A Taizé, quelques mois plus tard, en septembre 2015, C. Sigov évoque de nouveau « la transformation de l’expérience de la guerre en œuvres de miséricorde » associant à Kiev, autour de lui, réflexion intellectuelle, formation humaine et secours matériel. Il célèbre alors « La confiance vulnérable et le « chant nouveau » de Taizé ». Ce faisant, il plaidera pour une « anthropologique de la confiance », dans laquelle il voit le secret de Taizé, porté dès le départ par la vie du frère Roger avec ses audaces et sa fécondité. Il plaide pour cette confiance, qu’il perçoit comme le message divinement inscrit dans la liturgie de ce lieu béni. Une confiance qui s’élève du chant écrit pour Taizé par son ami le musicien Valentin Silvestrov. Comme lors des Assumption Readings de Kiev, c’est aussi la polyphonie de l’œcuménisme qui s’exprime en ce lieu : « Là, comme un organisme vivant, un ferment prend peu à peu dans la pâte de l’histoire. Témoin d’une autre histoire, celle du monde à l’envers des Béatitudes, celle de ces pauvres, de ces ignorés qui pourtant empêchent les Hérode et les Pilate de détruire l’humanité »[3].

Envoi

Cette conférence prononcée à Taizé nous ramène aux Children of hope, puisqu’elle était aussi hommage à l’hospitalité des frères. Ce sont ces enfants de la réconciliation et de l’avenir qui ont été l’occasion de ce que l’on vient de lire. Nous avons voulu simplement recueillir et acheminer jusqu’au pape Benoît les applaudissements qui ont retenti dans la lointaine Ukraine, un soir de belle convivialité chrétienne, lorsque fut mentionnée la fondation Ratzinger qui, à travers notre prix, avait épaulé l’entreprise d’hospitalité spirituelle autant que matérielle, dont les familles de réfugiés du Donbass présentes avaient bénéficié.

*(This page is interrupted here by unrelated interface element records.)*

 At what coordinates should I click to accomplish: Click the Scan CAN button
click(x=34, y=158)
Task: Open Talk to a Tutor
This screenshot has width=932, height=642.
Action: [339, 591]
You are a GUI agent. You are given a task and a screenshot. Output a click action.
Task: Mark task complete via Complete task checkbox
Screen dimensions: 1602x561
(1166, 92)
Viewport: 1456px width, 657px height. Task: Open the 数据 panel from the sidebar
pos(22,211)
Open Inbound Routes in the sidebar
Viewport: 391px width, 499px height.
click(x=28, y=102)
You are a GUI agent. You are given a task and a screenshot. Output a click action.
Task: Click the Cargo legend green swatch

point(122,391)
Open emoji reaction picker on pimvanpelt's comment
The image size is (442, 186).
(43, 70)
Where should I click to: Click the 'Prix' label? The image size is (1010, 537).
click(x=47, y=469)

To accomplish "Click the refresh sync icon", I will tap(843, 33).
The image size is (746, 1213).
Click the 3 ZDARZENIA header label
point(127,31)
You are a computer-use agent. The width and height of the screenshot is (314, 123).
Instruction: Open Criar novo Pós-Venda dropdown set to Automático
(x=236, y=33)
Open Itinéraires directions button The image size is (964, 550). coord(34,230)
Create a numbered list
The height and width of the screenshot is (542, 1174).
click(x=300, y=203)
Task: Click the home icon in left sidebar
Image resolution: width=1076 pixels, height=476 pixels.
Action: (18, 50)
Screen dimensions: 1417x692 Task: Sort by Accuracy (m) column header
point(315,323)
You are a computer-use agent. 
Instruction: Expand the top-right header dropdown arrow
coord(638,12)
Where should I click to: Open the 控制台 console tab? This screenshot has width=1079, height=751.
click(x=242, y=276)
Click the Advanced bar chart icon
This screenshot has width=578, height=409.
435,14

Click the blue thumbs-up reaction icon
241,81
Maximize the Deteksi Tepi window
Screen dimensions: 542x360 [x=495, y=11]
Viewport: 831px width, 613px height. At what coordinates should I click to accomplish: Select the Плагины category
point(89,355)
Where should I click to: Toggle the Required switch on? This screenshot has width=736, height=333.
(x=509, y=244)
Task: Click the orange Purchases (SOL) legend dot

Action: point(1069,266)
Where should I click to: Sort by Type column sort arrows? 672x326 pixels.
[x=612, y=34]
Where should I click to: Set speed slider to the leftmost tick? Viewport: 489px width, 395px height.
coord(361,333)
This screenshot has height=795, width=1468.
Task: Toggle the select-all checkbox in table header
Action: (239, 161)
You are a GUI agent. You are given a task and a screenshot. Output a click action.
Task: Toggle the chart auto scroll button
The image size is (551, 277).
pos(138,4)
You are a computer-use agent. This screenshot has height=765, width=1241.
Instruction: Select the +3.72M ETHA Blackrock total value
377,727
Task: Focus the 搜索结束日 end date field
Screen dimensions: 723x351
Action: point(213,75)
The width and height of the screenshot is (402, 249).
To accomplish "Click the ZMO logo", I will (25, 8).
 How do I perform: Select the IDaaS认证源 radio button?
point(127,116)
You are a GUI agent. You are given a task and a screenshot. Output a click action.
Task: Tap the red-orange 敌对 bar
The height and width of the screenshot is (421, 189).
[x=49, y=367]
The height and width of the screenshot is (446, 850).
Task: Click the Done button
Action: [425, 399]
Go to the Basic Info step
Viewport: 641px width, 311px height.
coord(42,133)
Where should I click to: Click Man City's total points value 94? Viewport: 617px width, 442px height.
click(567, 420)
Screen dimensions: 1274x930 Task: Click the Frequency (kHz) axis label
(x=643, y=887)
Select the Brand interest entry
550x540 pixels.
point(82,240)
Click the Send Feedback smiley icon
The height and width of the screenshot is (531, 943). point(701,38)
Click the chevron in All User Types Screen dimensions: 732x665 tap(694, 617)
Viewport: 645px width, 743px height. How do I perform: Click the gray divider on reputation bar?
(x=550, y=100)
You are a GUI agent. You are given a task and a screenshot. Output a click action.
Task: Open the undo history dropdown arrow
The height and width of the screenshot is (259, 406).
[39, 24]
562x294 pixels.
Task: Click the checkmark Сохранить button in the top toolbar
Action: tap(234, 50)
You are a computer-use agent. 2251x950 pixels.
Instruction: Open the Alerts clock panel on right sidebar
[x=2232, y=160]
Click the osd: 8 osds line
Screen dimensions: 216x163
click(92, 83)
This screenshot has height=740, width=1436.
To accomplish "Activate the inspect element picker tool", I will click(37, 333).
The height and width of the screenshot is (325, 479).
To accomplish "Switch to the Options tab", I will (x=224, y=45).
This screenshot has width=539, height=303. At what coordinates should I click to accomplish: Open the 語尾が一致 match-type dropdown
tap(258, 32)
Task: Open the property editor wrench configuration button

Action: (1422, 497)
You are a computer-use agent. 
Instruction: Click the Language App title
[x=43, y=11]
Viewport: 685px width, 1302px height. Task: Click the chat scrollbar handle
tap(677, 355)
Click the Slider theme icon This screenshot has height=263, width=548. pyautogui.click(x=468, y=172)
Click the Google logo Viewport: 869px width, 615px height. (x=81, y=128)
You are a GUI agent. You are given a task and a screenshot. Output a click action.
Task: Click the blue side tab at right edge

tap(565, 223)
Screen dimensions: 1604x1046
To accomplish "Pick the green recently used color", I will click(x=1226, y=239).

Evénement minuscule, mais qui, en cela même, s’accorde assez bien avec ce que les Ecritures enseignent des manières de Dieu et des lieux qu’il fréquente avec prédilection. C’est la même raison qui nous fait croire que ce qui se vit sous l’inspiration du Professeur Sigov, en conjoignant labeur intellectuel, confiance œcuménique et construction d’un avenir de fraternité européenne, fait partie de l’histoire profonde de notre temps que Dieu habite et conduit.

[1] . C. Sigov, « Les Volontaires de l’espoir, de David à nos contemporains », Rencontres de Rimini, août 2015.

[2] . Simone Weil, L’enracinement, Paris, Gallimard, 1949, cité par Bertrand Saint-Sernin, L’action politique selon Simone Weil, Paris, Cerf, 1988, p. 112.

[3] . Olivier Clément, Taizé, Un sens à la vie, Paris, 1997.